EN 301 549 is structured into:

  • Functional performance statements (FPS)
  • General accessibility requirements
  • Software-specific requirements
  • Hardware-specific requirements
  • Documentation requirements
  • Support service requirements

Testing teams must validate compliance across all applicable sections. For digital accessibility testing, WCAG 2.1 AA success criteria form the core compliance metrics.

Creating EAA Accessibility Documentation

The EAA mandates that entities have an accessibility policy in place, which includes official documentation of compliance, testing success, and accountability. Appropriate documentation assists with legal protection, compliance with procurement standards, transparency, and gaining customer confidence.

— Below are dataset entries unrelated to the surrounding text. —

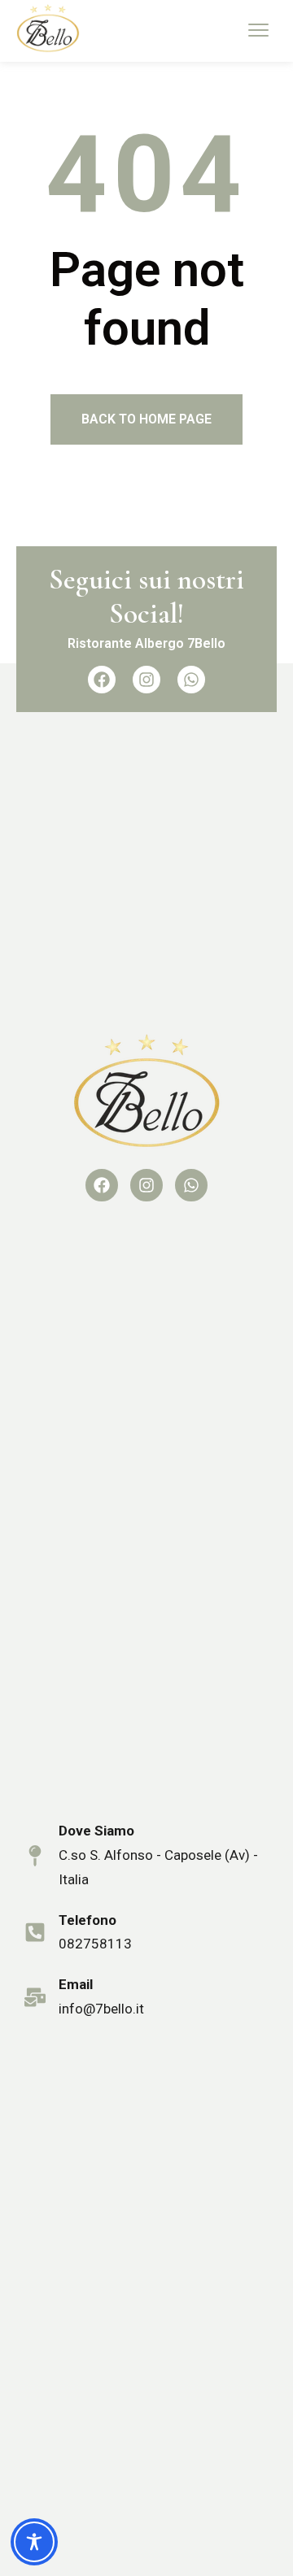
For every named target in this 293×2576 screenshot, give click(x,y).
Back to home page (146, 419)
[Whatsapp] (191, 679)
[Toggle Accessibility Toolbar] (34, 2542)
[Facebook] (101, 679)
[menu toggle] (258, 30)
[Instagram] (146, 679)
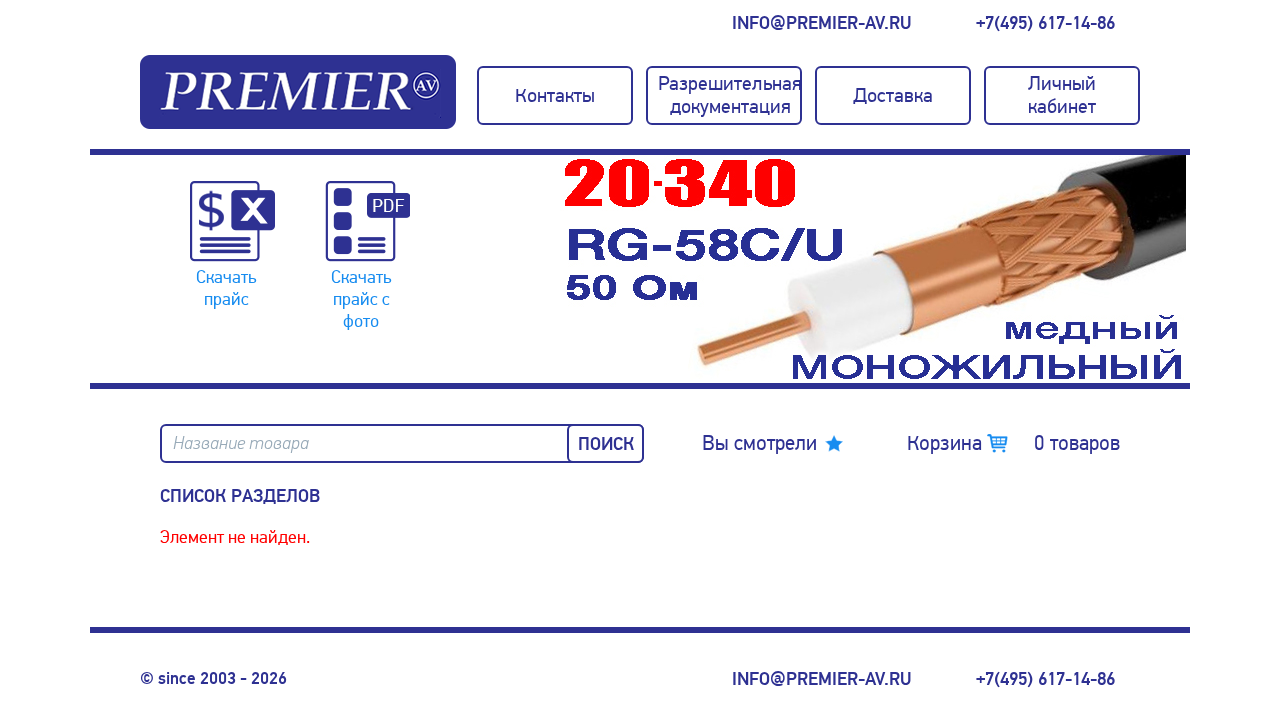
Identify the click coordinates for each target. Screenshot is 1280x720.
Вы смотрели (759, 443)
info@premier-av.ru (821, 23)
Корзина (1013, 443)
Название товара (241, 443)
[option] (875, 269)
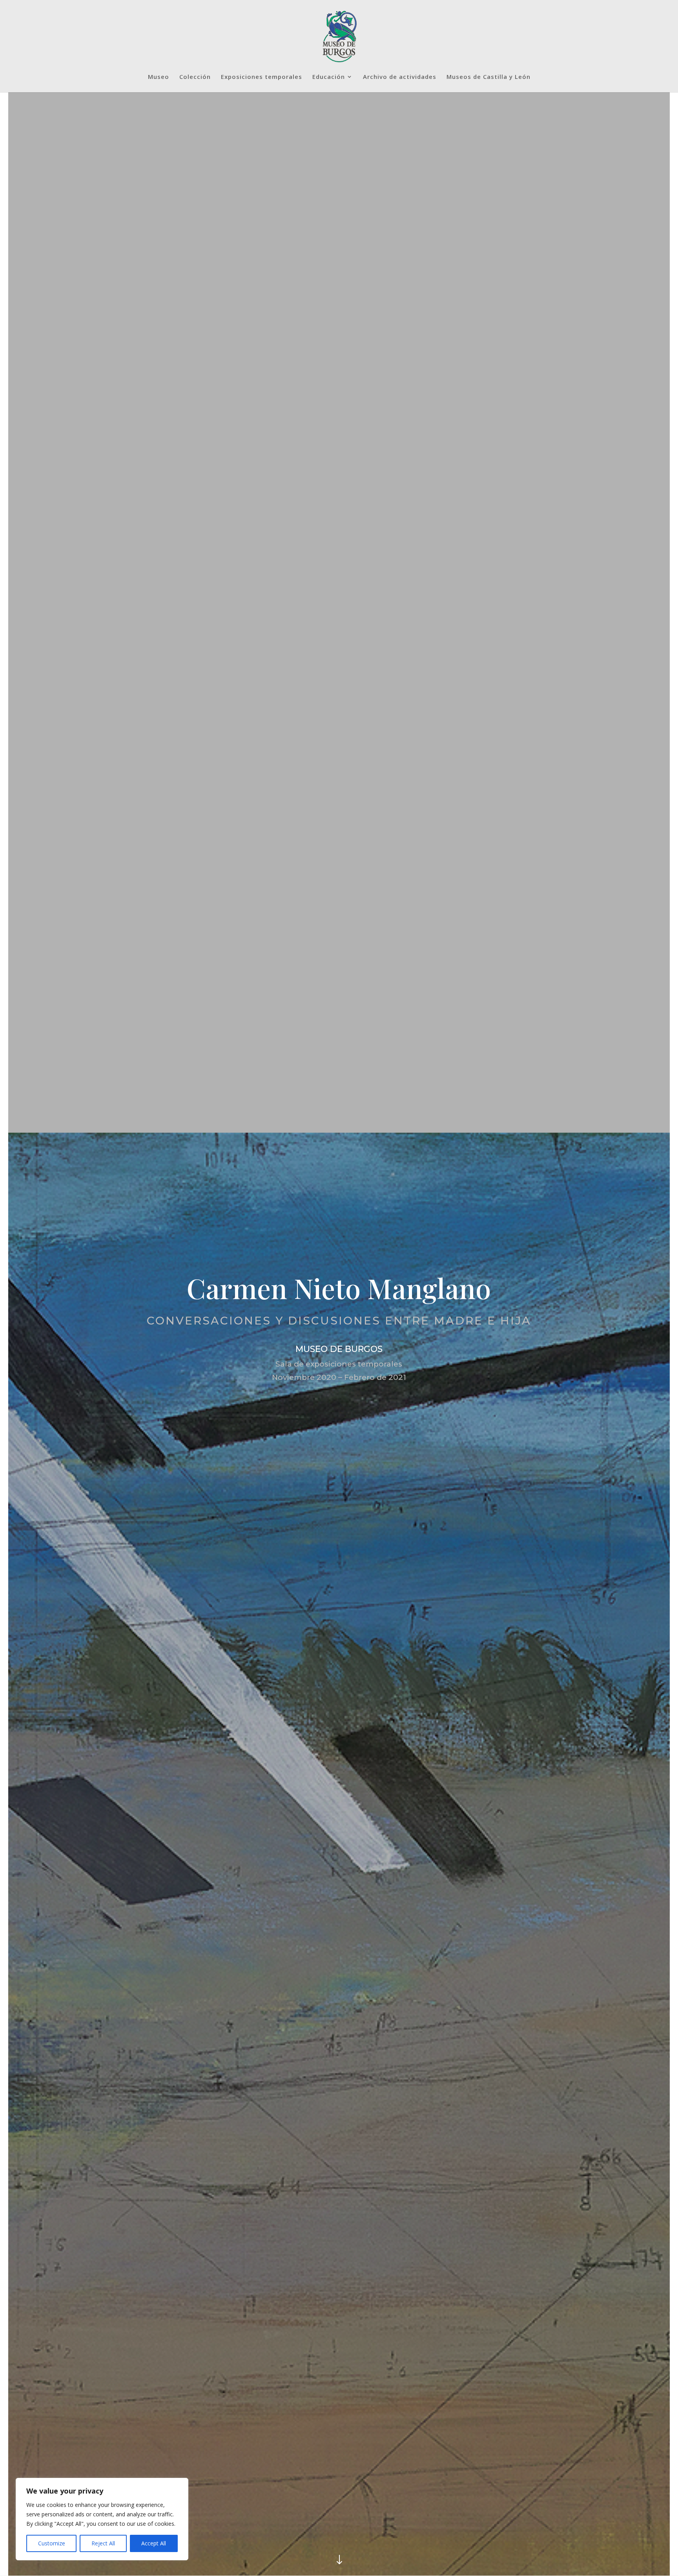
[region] (102, 2519)
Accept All (153, 2543)
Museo (158, 77)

  • Accessibility Conformance Reports (ACRs): ACRs provide a summary of how well a product meets EN 301 549 and WCAG requirements, with emphasis on what areas align and which do not.
  • VPAT-like Documents: These documents define the level of accessibility-compliance for entities external to the organization (commonly referred to in procurement processes).
  • Internal Accessibility Test Reports: They also report findings from all accessibility testing, as well as methodologies employed and completion status.
  • Defect Documentation: This records all accessibility issues discovered, their severity, and progress toward resolution.

Conclusion

Testing for EAA compliance should not focus just on traditional WCAG checks; it needs a holistic approach that includes digital interfaces, hardware, documentation, and support services. EN 301 549 requirements coupled with a comprehensive manual, automated, and assistive-technology testing ensure products are accessible and meet legal obligations. Tools such as testRigor enhance this process even more by allowing for scalable, plain-English accessibility testing and driving organizations towards maintaining Continuous EAA readiness.